Earlier this year I bought a Nintendo Wii. I hadn’t bought a games console for ten or fifteen years but I’d played with one a few times at friends’ houses and they seemed like a sociable and fun way of passing the time. So on a whim I picked a second hand one up off eBay, making sure to get one with the balance board so I could kid myself that I’d wake up every morning and do an hour’s yoga on it…

Anyway, I’ve been really getting into Wii Sports Tennis of late. It’s a lot more sophisticated than I first realised and I’ve enjoyed learning to play the different shots and seeing my steady rise through the ranks.

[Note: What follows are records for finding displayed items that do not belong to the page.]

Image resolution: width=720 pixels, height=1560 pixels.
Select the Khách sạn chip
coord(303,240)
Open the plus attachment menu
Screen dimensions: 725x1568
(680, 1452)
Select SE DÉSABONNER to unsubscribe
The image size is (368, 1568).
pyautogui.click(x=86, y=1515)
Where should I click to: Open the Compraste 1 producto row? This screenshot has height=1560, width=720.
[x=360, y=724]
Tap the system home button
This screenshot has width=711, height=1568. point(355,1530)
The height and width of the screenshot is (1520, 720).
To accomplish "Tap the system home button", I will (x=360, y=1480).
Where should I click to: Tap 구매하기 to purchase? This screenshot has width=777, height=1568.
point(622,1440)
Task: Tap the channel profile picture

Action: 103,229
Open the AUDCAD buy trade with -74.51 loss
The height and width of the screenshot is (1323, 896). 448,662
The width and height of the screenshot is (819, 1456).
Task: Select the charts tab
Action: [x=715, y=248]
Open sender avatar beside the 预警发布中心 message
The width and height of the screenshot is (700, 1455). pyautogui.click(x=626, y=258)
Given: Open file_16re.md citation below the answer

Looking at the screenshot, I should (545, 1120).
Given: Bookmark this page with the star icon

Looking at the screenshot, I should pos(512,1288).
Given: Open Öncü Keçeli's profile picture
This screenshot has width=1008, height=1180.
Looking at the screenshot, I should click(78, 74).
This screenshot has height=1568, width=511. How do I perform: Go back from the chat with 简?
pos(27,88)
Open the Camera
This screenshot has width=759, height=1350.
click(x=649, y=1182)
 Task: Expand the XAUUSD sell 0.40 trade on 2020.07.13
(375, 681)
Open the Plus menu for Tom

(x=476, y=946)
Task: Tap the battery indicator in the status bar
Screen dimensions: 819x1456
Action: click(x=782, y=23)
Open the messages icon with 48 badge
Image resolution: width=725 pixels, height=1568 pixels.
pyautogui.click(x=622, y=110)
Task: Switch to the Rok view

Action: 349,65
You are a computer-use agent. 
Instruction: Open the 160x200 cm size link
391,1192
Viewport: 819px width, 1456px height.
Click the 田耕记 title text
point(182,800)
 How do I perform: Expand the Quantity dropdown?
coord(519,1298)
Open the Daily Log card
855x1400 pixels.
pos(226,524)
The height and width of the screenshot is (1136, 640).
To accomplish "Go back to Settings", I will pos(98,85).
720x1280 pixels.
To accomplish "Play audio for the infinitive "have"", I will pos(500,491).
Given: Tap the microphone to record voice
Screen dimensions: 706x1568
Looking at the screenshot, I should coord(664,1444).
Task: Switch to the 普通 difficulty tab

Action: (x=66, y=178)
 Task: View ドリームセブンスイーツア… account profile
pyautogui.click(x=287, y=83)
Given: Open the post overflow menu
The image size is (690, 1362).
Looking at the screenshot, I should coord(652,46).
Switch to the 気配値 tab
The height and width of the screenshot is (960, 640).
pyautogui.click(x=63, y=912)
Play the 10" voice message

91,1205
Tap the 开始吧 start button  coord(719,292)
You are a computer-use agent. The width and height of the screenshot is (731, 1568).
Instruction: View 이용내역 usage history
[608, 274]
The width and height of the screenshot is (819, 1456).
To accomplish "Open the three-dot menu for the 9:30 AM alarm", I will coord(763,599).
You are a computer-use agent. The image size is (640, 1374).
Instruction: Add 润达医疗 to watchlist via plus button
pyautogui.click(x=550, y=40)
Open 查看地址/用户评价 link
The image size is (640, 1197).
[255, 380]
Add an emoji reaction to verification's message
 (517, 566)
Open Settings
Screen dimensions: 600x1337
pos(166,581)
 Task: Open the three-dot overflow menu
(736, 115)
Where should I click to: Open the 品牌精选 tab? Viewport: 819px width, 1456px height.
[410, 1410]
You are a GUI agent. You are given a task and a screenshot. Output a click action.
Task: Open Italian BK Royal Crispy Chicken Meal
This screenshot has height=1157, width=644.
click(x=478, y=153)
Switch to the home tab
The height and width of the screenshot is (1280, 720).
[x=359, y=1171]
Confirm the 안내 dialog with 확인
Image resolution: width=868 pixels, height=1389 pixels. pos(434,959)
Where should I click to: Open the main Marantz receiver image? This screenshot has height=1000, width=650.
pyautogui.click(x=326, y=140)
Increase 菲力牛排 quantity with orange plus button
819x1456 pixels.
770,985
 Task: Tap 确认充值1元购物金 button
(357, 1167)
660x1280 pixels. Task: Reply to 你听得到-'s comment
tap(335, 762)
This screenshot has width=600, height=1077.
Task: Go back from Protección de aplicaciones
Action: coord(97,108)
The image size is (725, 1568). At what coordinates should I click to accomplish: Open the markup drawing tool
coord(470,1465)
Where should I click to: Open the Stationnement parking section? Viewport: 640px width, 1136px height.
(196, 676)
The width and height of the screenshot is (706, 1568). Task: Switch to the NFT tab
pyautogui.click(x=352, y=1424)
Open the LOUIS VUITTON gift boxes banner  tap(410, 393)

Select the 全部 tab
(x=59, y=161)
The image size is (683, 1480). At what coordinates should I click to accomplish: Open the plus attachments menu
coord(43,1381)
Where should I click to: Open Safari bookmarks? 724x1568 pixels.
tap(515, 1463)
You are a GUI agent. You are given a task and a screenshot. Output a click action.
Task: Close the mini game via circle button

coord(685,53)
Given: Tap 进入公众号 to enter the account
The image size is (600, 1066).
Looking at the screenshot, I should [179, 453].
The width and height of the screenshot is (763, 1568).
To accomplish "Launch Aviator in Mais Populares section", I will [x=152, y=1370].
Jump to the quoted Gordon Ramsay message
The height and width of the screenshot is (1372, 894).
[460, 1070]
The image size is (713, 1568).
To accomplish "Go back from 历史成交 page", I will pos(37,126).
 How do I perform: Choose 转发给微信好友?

There are several training options with the tennis and I found myself testing myself on my ability to time my swing. This is done by returning the ball, with the added difficulty of hitting a moving, and shrinking, target at the far end.

Here’s a video of someone doing that training…


I’d been getting increasingly frustrated with my inability to improve my meagre high score. And then I realised that on returning a ball into one of the corners I was often distracted by watching to see if it hit the target at the far end, when i should have been concentrating on the next ball that was already whizzing its way in my direction. Once I’d hit the ball there was absolutely nothing i could do to improve its chances of ending up in the right spot, so I told myself to ignore everything except the ball coming towards me. A simple enough feat, but I instantly started to improve.

Lesson No.1 – Once you’ve made a change to your business, concentrate on what’s next. Obviously if you’ve added a new product to your range, or you’ve decided to treat your customers in a different way, then this all needs monitoring. But don’t let that distract you from moving things forward. Don’t get hung up on what you did yesterday. Surely what you do tomorrow is more important…?

As you can see from the video the target area moves from side to side. I was attempting to hit the middle of the target each time, meaning I was introducing small variations to my strokes in order to “centralise” each shot. Then it dawned on me that no matter how much it moved from side to side some part of the target area covered the very centre of the court for the vast majority of the early stages of the training. So if I concentrated on maintaining a simple, metronomic swing straight back at the server it would hit the target every time. So, instead of trying to alter my swing for each shot, I did the same thing every time. And it was good enough.

Lesson No.2 – Are you over-complicating your service, trying to modify it for each customer/order/request? Is there one simple action that you can do that will allow you to hit your targets every (or nearly every) time? There’s parallels with the Pareto Principle, the Abraham Lincoln mis-quote “you can’t please all of the people all of the time”, and Ben Hammersley’s talking at the Do Lectures about measuring the right thing. In other words, you can achieve a lot more by doing a lot less.